## Requirements
Transcribe word for word the passage of the thread below on non-constant constant strings, starting at "[Keith Thompson]" and ending at "of a curse!".

Non-constant constant strings

[Joe keane]

But the array whose first element s points to is still
just 6 characters long, and unlike string literals, an object created by
a compound has automatic storage duration (it ceases to exist when you
leave the enclosing block).

How about this?

@ cat bar.c
char *bar[2] =
{
"jjj",
(char []) { "kkk" },
};
@ cc -S bar.c
@ cat bar.s
.file "bar.c"
.data
.type __compound_literal.0, @object
.size __compound_literal.0, 4
__compound_literal.0:
.string "kkk"
..globl bar
.section .rodata
..LC0:
.string "jjj"
.data
.align 4
.type bar, @object
.size bar, 8
bar:
.long .LC0
.long __compound_literal.0
.ident "GCC: (NetBSD nb2 20110806) 4.5.3"

 

[Rick C. Hodgin]

I'm one who would not readily change his mind, because (in
part) as things stand I can write stuff like:

const char *archiveFormats[] = {
#if CPIO_SUPPORTED
"cpio",
#endif
#if TAR_SUPPORTED
"tar",
#endif
#if ZIP_SUPPORTED
"ZIP",
#endif
#if APK_SUPPORTED
"apk",
#endif
};

It's *possible* to manage this sort of thing without introducing
an extra comma, but it's ugly as all-get-out:
[snip]

Try this, and then just always start at 1 instead of 0, and process until
you reach null:

const char *archiveFormats[] = {
null
#if CPIO_SUPPORTED
,"cpio"
#endif
#if TAR_SUPPORTED
,"tar"
#endif
#if ZIP_SUPPORTED
,"ZIP"
#endif
#if APK_SUPPORTED
,"apk"
#endif
,null
};

Best regards,
Rick C. Hodgin

 

[Keith Thompson]

Most if not all of the programmer's editors I've used on Windows
recognise Unix line endings and gcc on Unix recognises Windows endings.
Text mode is something of a curse!

Not all Unix tools tolerate Windows-style line endings. For example,
if you write:

if [ "$x" = 42 ] ; then
echo ok
fi

in a bash script, and the script file uses Windows-style line endings,
bash will complain that "then\r" is an unrecognized token. (Except that
it will print the "\r" literally, causing a very confusing error
message.)

Blindly using "foreign" format text files on any system is not a good
idea.

 

[James Kuyper]

I'm one who would not readily change his mind, because (in
part) as things stand I can write stuff like:

const char *archiveFormats[] = {
#if CPIO_SUPPORTED
"cpio",
#endif
#if TAR_SUPPORTED
"tar",
#endif
#if ZIP_SUPPORTED
"ZIP",
#endif
#if APK_SUPPORTED
"apk",
#endif
};

It's *possible* to manage this sort of thing without introducing
an extra comma, but it's ugly as all-get-out:
[snip]

Try this, and then just always start at 1 instead of 0, and process until
you reach null:

const char *archiveFormats[] = {
null
#if CPIO_SUPPORTED
,"cpio"
#endif
#if TAR_SUPPORTED
,"tar"
#endif
#if ZIP_SUPPORTED
,"ZIP"
#endif
#if APK_SUPPORTED
,"apk"
#endif
,null
};

As he said: ugly. The two extra nulls (and "null" needs to be defined)
seem far worse to me than the extra comma - they survive into the object
file, and even into the final executable, taking up extra space. The
extra comma disappears during translation phase 7 and has no impact on
the actual executable.

## Given information
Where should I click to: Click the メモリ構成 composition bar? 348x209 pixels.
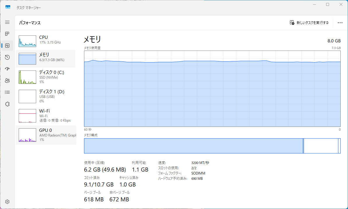click(212, 146)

## Expected answer
[Keith Thompson]

Most if not all of the programmer's editors I've used on Windows
recognise Unix line endings and gcc on Unix recognises Windows endings.
Text mode is something of a curse!